Interferon regulatory factor 4 (IRF4), a transcription factor recognized as a key regulator of lymphoid and myeloid cell differentiation, has recently been recognized as a critical mediator of macrophage activation. Previously we have reported that IRF4 signaling is closely correlated with anti-inflammatory polarization of microglia in adult mice after stroke. However, IRF4's role in the inflammatory response in the immature brain is unknown. Using a model of neonatal hypoxic ischemic encephalopathy (HIE) we investigated the regulatory action of IRF4 signaling in the activation of microglia and monocytes after HIE. IRF4 myeloid cell conditional knockout (CKO) postnatal day 10 (P10) male pups were subjected to a 60-min hypoxic-ischemic insult by the Rice-Vanucci model (RVM). IRF4 gene floxed mice (IRF4fl/fl) were used as controls. Brain atrophy and behavioral deficits were measured 7 days after HIE. Flow cytometry (FC) was performed to examine central (microglial activation) and peripheral immune cell responses by both cell membrane and intracellular marker staining.
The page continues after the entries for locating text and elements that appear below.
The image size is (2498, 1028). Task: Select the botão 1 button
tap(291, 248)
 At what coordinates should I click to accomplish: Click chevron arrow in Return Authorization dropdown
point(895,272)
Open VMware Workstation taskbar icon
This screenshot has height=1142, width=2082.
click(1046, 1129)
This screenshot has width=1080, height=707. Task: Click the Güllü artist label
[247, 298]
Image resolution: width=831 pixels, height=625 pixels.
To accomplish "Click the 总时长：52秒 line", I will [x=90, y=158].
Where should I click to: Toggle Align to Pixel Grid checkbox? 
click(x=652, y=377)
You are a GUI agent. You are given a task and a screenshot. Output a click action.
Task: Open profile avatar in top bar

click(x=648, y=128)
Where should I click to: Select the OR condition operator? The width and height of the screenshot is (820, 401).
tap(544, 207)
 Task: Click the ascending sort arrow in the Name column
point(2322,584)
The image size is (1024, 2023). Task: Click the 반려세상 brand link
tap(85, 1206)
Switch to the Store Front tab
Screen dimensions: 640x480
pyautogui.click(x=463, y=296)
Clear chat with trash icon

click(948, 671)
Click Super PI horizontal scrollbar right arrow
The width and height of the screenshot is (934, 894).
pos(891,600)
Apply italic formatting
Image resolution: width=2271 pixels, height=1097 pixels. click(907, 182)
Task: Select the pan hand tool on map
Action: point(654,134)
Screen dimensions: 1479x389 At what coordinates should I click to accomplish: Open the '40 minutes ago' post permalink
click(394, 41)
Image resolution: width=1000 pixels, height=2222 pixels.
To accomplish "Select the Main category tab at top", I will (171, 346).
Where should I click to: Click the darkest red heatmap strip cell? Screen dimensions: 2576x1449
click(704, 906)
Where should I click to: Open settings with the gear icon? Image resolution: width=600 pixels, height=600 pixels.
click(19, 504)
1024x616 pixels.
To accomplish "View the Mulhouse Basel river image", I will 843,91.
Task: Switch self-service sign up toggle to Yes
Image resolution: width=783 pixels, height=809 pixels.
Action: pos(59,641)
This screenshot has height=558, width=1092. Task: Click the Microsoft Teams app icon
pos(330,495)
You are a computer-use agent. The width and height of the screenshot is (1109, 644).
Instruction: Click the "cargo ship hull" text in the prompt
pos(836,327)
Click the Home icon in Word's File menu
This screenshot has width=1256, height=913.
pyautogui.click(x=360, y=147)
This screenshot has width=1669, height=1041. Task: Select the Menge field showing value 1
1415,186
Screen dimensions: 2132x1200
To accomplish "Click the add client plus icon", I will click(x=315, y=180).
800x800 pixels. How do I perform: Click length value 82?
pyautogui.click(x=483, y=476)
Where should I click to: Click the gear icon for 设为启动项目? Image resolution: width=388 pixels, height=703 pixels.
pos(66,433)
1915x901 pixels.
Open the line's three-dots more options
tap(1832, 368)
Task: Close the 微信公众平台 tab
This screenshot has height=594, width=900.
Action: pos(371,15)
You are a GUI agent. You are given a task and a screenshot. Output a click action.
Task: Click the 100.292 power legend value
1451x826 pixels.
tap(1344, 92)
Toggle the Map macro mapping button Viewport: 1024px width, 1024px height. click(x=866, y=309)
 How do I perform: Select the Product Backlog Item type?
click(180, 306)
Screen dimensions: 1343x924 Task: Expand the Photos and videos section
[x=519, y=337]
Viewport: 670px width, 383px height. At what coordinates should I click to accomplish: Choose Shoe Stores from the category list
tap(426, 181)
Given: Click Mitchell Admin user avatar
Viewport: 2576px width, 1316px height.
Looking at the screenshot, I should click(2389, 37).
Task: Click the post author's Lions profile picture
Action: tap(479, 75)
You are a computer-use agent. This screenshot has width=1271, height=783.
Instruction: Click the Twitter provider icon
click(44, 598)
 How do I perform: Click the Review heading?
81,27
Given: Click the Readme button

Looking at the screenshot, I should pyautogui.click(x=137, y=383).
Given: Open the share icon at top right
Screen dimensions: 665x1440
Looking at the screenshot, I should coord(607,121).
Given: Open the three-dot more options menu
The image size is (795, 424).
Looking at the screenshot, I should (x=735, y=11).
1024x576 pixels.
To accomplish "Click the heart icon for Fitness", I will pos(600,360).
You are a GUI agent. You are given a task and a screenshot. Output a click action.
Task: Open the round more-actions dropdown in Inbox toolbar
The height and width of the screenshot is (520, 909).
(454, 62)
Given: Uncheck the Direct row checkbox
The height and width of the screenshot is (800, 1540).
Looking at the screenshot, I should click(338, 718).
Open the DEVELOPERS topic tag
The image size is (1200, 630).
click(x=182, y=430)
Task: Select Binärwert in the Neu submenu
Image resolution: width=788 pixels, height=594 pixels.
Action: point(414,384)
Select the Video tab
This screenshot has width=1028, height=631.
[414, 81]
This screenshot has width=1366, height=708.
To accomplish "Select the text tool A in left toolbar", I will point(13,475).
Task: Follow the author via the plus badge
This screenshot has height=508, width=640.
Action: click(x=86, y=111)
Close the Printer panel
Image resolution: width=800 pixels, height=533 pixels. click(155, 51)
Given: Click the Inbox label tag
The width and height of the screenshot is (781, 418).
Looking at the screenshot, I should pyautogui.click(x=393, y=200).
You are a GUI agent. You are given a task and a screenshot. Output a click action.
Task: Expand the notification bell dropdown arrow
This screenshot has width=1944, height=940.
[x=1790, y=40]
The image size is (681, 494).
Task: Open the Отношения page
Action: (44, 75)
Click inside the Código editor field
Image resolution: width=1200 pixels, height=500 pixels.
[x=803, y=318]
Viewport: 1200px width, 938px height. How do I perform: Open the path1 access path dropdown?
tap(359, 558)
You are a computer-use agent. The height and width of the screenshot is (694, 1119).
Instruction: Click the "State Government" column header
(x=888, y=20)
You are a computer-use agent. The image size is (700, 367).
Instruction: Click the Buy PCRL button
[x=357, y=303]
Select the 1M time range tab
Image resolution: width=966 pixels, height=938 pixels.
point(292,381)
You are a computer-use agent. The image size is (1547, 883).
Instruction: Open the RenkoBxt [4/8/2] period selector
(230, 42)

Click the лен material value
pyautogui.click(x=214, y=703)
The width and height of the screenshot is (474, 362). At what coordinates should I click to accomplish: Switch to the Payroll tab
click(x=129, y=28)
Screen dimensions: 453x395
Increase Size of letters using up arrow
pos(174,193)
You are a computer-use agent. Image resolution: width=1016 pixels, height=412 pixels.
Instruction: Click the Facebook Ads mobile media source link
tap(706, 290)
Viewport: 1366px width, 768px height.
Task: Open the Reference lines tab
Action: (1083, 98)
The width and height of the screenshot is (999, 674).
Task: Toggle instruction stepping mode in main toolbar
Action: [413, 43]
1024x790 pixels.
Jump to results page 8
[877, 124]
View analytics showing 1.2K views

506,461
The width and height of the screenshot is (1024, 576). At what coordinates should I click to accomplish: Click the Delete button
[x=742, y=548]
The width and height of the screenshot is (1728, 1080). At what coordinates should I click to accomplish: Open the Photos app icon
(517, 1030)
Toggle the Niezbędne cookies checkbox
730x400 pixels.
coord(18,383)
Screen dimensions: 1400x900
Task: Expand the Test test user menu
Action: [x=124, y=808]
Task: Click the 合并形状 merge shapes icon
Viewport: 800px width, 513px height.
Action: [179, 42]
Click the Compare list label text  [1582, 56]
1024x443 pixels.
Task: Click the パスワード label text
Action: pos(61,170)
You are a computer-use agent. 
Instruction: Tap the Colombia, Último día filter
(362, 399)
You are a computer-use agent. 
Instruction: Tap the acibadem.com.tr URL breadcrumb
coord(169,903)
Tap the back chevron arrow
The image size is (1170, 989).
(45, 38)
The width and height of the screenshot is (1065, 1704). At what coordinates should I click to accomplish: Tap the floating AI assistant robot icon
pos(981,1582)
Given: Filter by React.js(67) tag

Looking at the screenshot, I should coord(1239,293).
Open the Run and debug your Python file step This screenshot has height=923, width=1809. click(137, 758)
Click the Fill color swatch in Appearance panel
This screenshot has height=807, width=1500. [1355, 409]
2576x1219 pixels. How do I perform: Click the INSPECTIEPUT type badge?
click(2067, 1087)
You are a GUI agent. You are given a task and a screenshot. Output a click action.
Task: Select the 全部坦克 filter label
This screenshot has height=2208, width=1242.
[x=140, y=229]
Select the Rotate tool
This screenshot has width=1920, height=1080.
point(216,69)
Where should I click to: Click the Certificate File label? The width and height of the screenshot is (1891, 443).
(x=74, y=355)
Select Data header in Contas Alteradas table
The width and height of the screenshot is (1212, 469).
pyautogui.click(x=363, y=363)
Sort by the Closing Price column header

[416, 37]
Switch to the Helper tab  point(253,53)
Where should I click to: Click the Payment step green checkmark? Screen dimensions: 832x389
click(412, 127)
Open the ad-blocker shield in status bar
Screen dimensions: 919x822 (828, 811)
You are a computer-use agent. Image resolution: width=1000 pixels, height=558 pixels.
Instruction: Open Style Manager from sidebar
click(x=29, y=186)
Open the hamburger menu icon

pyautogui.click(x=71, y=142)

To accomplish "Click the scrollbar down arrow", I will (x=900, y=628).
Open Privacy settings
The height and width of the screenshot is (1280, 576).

Serum levels of cytokines were determined by ELISA. The results showed that IRF4 CKO pups had increased tissue loss and worse behavioral deficits than IRF4fl/fl mice seven days after HIE. FC demonstrated significantly more infiltration of monocytes and neutrophils in the ischemic brains of IRF4 CKO vs IRF4fl/fl pups. IRF4 CKO ischemic microglia were more pro-inflammatory as evidenced by higher expression of the pro-inflammatory marker CD68, and increased intracellular TNFα and IL-1β levels compared to controls. In addition, IRF4 deletion from myeloid cells resulted in increased levels of circulating pro-inflammatory cytokines and higher endothelial MMP9 expression after HIE. These data indicate that IRF4 signaling in myeloid cells plays a regulatory role in neuroinflammation and that deletion of myeloid IRF4 is detrimental to HIE injury, suggesting that IRF4 could serve as a potential therapeutic target for neonatal ischemic brain injury.

中文翻译：

---

骨髓细胞IRF4信号传导可保护新生儿大脑免受缺氧缺血性脑病的侵害。

干扰素调节因子4（IRF4）是公认的淋巴和髓样细胞分化关键调节因子，是一种转录因子，最近被认为是巨噬细胞激活的关键介体。以前我们已经报道过IRF4信号传导与中风后成年小鼠的小胶质细胞的抗炎极化密切相关。但是，IRF4在未成熟大脑炎症反应中的作用尚不清楚。使用新生儿缺氧缺血性脑病（HIE）模型，我们调查了IRF4信号在HIE后激活小胶质细胞和单核细胞中的调节作用。通过Rice-Vanucci模型（RVM）对IRF4骨髓细胞条件性敲除（CKO）产后第10天（P10）的雄性幼犬进行60分钟的缺氧缺血性损伤。使用IRF4基因多态小鼠（IRF4f1 / f1）作为对照。HIE 7天后测量脑萎缩和行为缺陷。进行流式细胞术（FC），以通过细胞膜和细胞内标记物染色检查中枢（小胶质细胞激活）和外周免疫细胞反应。通过ELISA测定血清细胞因子水平。结果显示，HIE后7天，IRF4 CKO幼犬比IRF4fl / fl小鼠具有更多的组织损失和更严重的行为缺陷。与IRF4fl / fl幼犬相比，FC证实IRF4 CKO缺血性脑中单核细胞和中性粒细胞的浸润明显增加。与对照组相比，IRF4 CKO缺血性小胶质细胞的促炎性更强，这由促炎性标记CD68的更高表达以及细胞内TNFα和IL-1β水平升高所证明。此外，从HIE后，髓样细胞的IRF4缺失导致循环促炎细胞因子水平升高和内皮MMP9表达更高。这些数据表明，髓样细胞中的IRF4信号传导在神经炎症中起调节作用，而髓样IRF4的缺失对HIE损伤有害，这表明IRF4可以作为新生儿缺血性脑损伤的潜在治疗靶标。